Segment Open

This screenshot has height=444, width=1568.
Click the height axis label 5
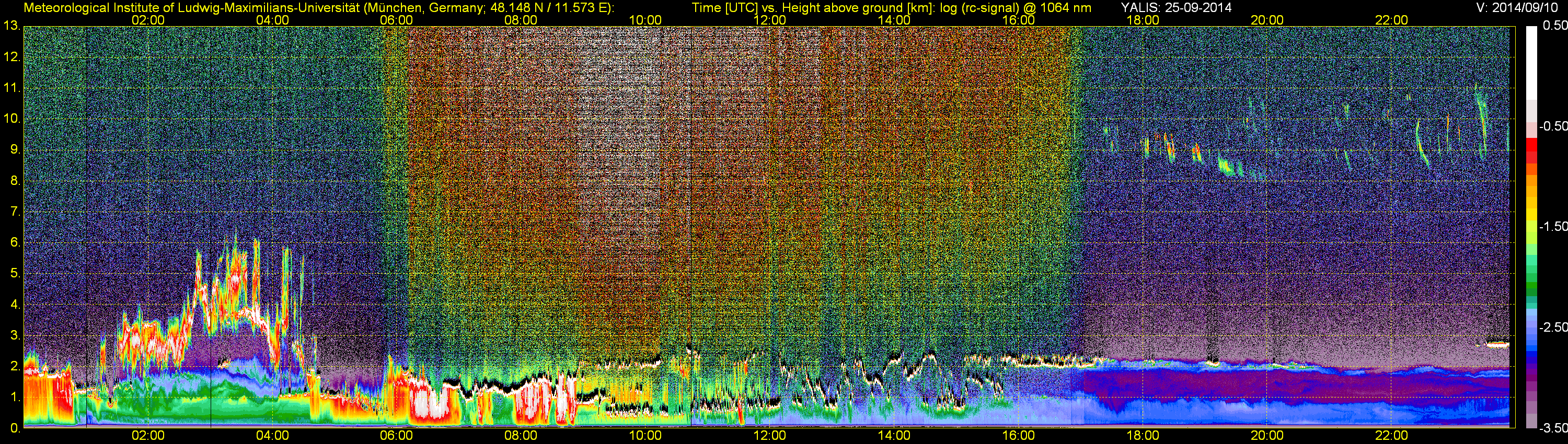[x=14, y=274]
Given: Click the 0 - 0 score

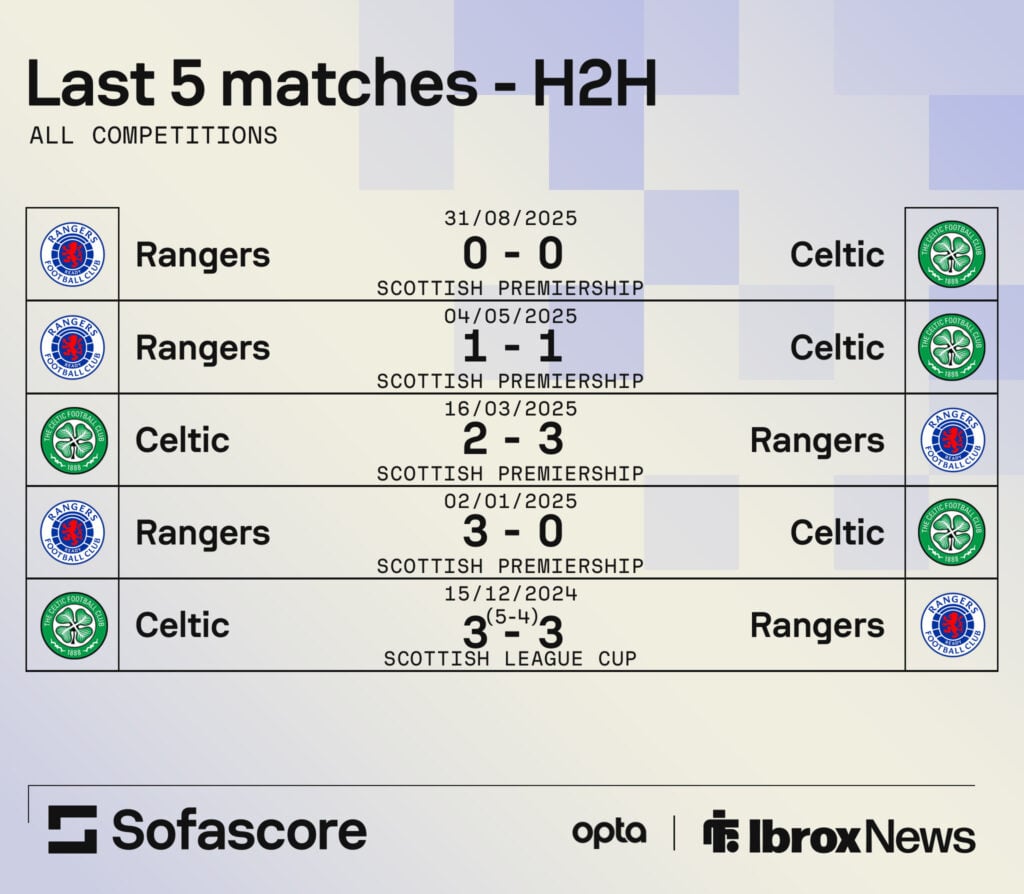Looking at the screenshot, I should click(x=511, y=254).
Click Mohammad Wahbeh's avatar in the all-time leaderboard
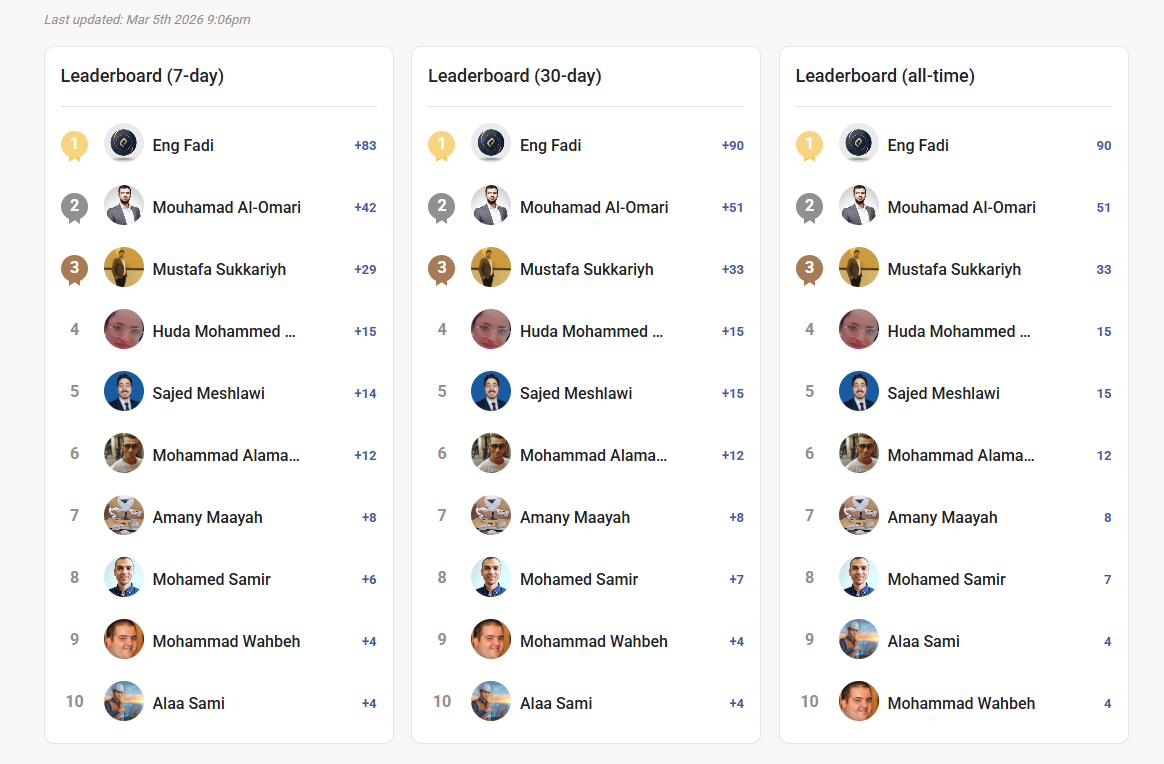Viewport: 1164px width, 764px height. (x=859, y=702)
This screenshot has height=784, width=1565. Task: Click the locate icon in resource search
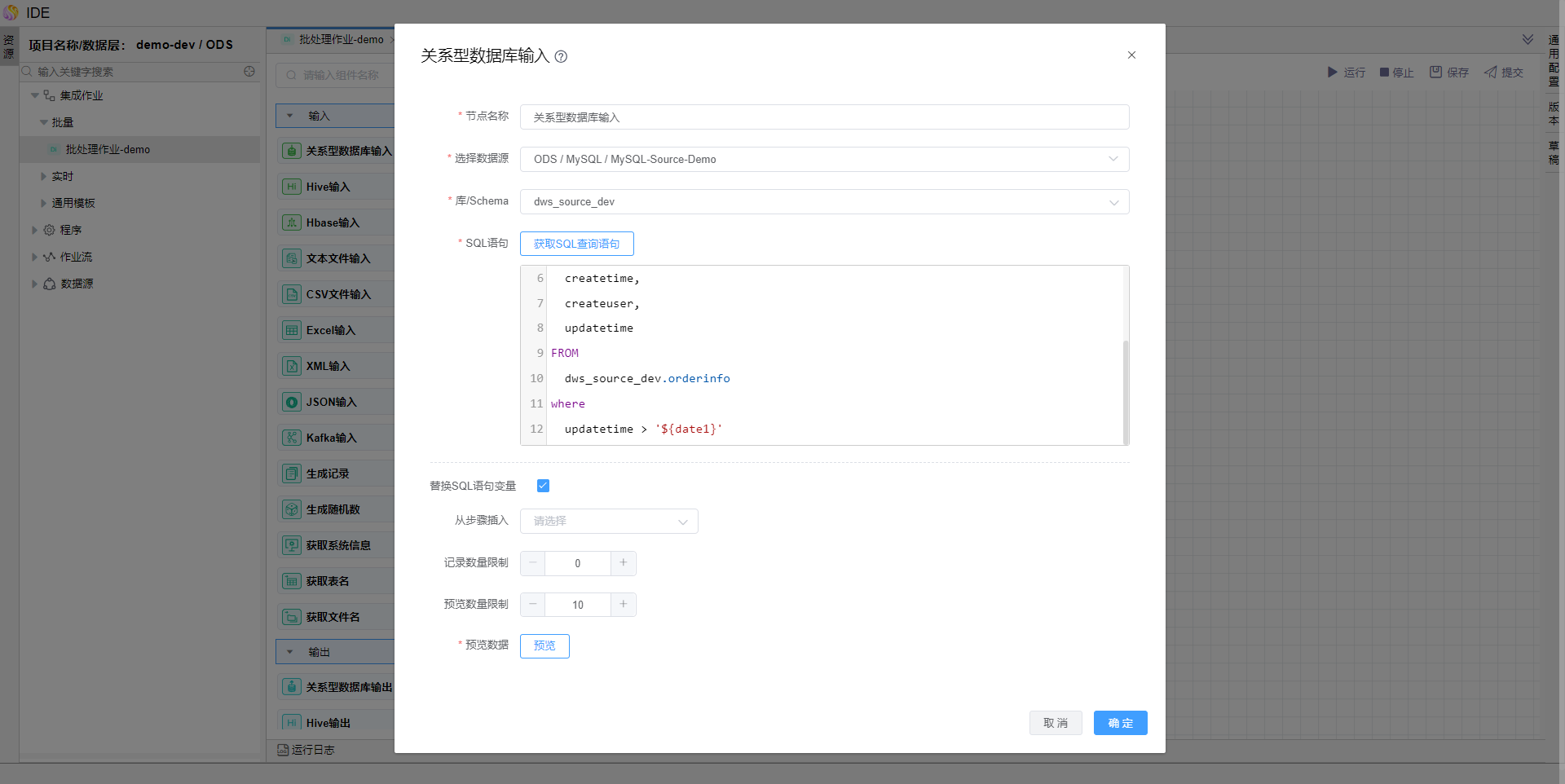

Segment Closed

▸ **Task to complete**: The line containing "Given: Click the 0 - 0 score" marks the start: set down exactly that line and every line after it through the last line of the data, without any pictures.

▸ **Written answer**:
Given: Click the 0 - 0 score

Looking at the screenshot, I should click(x=511, y=254).
Click Mohammad Wahbeh's avatar in the all-time leaderboard
Viewport: 1164px width, 764px height. (x=859, y=702)
This screenshot has height=784, width=1565. Task: Click the locate icon in resource search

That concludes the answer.